What are the responsibilities and job description for the Perception Algorithm Engineer position at Black Sesame Technologies Inc?
Autonomous Driving Multimodal Model Algorithm Engineer
VLM / VLA / World Model
Black Sesame Technologies is building high-performance AI algorithms and self-developed chips for intelligent driving and beyond. As an Autonomous Driving Multimodal Model Algorithm Engineer, you will work on next-generation multimodal AI models for autonomous driving, including Vision-Language Models, Vision-Language-Action Models, and World Models.
You will collaborate with perception, prediction, planning, data, simulation, and deployment teams to integrate multimodal models with existing BEV perception, two-stage E2E, and one-stage E2E autonomous driving systems.
We are looking for candidates with hands-on experience in one or more of the following areas: Vision-Language Models, Vision-Language-Action Models, World Models.
Responsibilities
Multimodal Model Development for Autonomous Driving
- Work on one or more multimodal modeling directions for autonomous driving, including VLM-based scene understanding, VLA-style planning-oriented modeling, and World Model-based future prediction.
- Develop and optimize models that reason over multi-camera images, BEV features, map elements, object/lane instances, occupancy, trajectories, ego-motion, and driving context.
- Explore model architectures that connect perception, prediction, planning, and decision-making in two-stage and one-stage E2E autonomous driving systems.
- Collaborate with BEV perception and planning teams to improve representation quality, temporal consistency, long-tail robustness, and planning relevance.
Vision-Language and Vision-Language-Action Modeling
- Develop VLM-based methods for driving scene understanding, open-vocabulary perception, risk reasoning, corner-case analysis, and interpretable autonomy.
- Adapt and extend open-source multimodal architectures such as LLaVA, Qwen-VL, InternVL, MiniCPM-V, OpenVLA, or similar models for autonomous driving scenarios.
- Research VLA-style models that map multimodal driving context, navigation intent, and high-level instructions to trajectories, actions, or planning representations.
- Align visual, BEV, map, object, lane, occupancy, trajectory, and language representations for driving-specific tasks.
- Build supervised fine-tuning, instruction-tuning, and efficient adaptation pipelines for driving-relevant multimodal tasks.
World Model and Future Prediction
- Build world-model-based approaches for future BEV, occupancy, object motion, lane evolution, traffic interaction, and ego-conditioned scene rollout.
- Explore generative and predictive modeling methods such as diffusion models, autoregressive transformers, latent dynamics models, video prediction, and BEV prediction.
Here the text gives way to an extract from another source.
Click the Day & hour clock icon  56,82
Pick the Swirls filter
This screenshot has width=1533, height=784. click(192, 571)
- Use learned world models for scenario generation, counterfactual reasoning, long-tail case mining, planning evaluation, and closed-loop analysis.
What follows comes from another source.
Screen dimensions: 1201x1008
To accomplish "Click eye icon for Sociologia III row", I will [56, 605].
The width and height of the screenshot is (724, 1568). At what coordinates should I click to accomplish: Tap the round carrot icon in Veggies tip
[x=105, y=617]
- Work with simulation and data teams to improve safety-critical scenario discovery and model-based evaluation.
Efficient Adaptation and Deployment
- Apply efficient fine-tuning and adaptation methods such as LoRA, QLoRA, Adapter, Prompt Tuning, Prefix Tuning, or other PEFT techniques.
- Develop multimodal feature alignment modules, including projection heads, query adapters, cross-attention modules, tokenization strategies, and representation converters.
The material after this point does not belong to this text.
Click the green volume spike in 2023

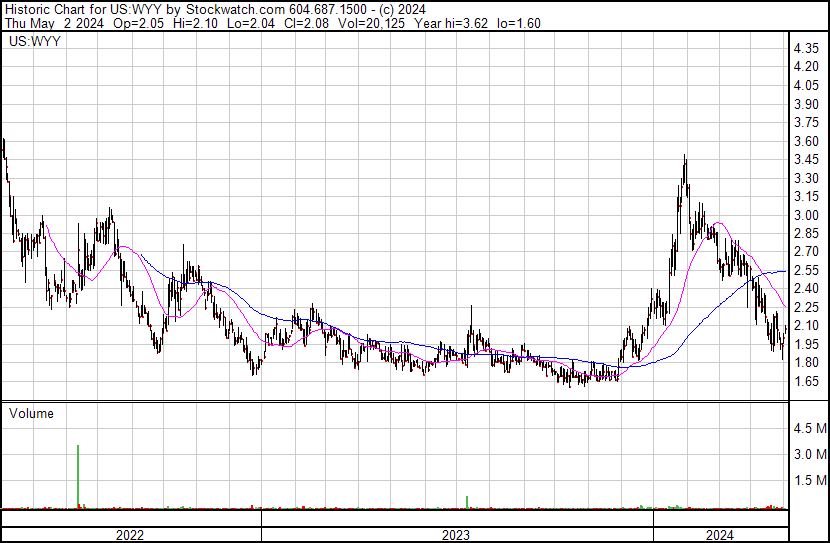467,501
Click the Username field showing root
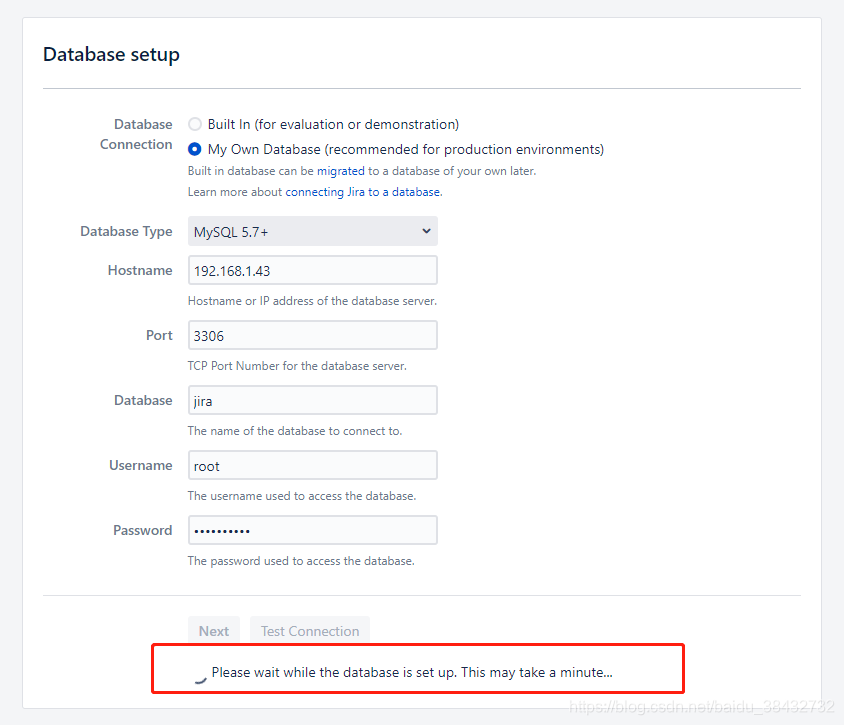 tap(312, 464)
- Optimize model architecture, latency, memory footprint, and compute cost for automotive deployment.
- Apply distillation, quantization, pruning, sparse computation, and efficient attention methods where appropriate.
- Collaborate with chip, compiler, runtime, and deployment teams to adapt multimodal models to in-house automotive AI hardware.
Research, Evaluation, and Iteration
- Track the latest research in VLM, VLA, World Models, BEV perception, E2E driving, robotics foundation models, generative simulation, and multimodal learning.
- Design evaluation metrics for reasoning quality, grounding accuracy, temporal consistency, prediction quality, planning relevance, and safety-critical scenarios.
- Perform systematic failure analysis and drive data/model iteration based on real-world autonomous driving cases.
- Contribute to patents, technical reports, internal research platforms, and conference or journal publications.
Qualifications
- MS or PhD in Computer Science, Electrical Engineering, Robotics, Artificial Intelligence, or a related field.
- Strong background in deep learning, computer vision, multimodal learning, robotics, or autonomous driving.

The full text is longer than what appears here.